@namastexlabs/speak
Version:
Open source voice dictation for everyone
316 lines (231 loc) • 10.5 kB
Markdown
# Speak
> **Your voice, your data, your control** - Open source voice dictation for everyone

## Overview
Speak is an **open-source voice dictation application** built by [Namastex Labs](https://github.com/namastexlabs) that puts **you in control** of your data and workflow. Unlike closed-source alternatives like Wispr Flow, Speak offers complete transparency, privacy-first architecture, and true cross-platform support including Linux.
**What is Speak?**
- 🎤 Universal voice-to-text dictation that works in any application
- 🔓 Open source with full transparency in code and data handling
- 🛡️ Privacy-first: your voice data stays local by default
- 🐧 Native support for Windows, macOS, **and Linux**
- ⚡ Powered by OpenAI Whisper for high-accuracy transcription (>95%)

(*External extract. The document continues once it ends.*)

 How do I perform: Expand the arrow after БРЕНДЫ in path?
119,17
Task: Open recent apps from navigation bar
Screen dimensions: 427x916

- 🆓 Unlimited usage - no artificial word limits
### Why Choose Speak?
| Feature | Speak | Wispr Flow |
|---------|-------|------------|
| **Open Source** | ✅ Full transparency | ❌ Closed source |
| **Linux Support** | ✅ Native | ❌ Not available |
| **Privacy** | ✅ Local-first, your choice | ⚠️ Cloud processing, broad usage rights |
| **Offline Mode** | 🔄 Coming Q1 2026 | ❌ Requires internet |
| **Free Tier** | ✅ Unlimited | ⚠️ 2,000 words/week |
| **Self-Hosting** | ✅ Full control | ❌ Not available |
**Key Differentiators:**
- 🔓 **Open Source First** - Full transparency, community-driven
- 🛡️ **Privacy by Design** - Local processing, no mandatory data sharing
- 🐧 **True Cross-Platform** - Windows, macOS, **and Linux**
- ⚡ **No Artificial Limits** - Unlimited usage, your data stays yours
### Key Features
- **Universal Compatibility**: Works in any application via global hotkey (Ctrl+Win)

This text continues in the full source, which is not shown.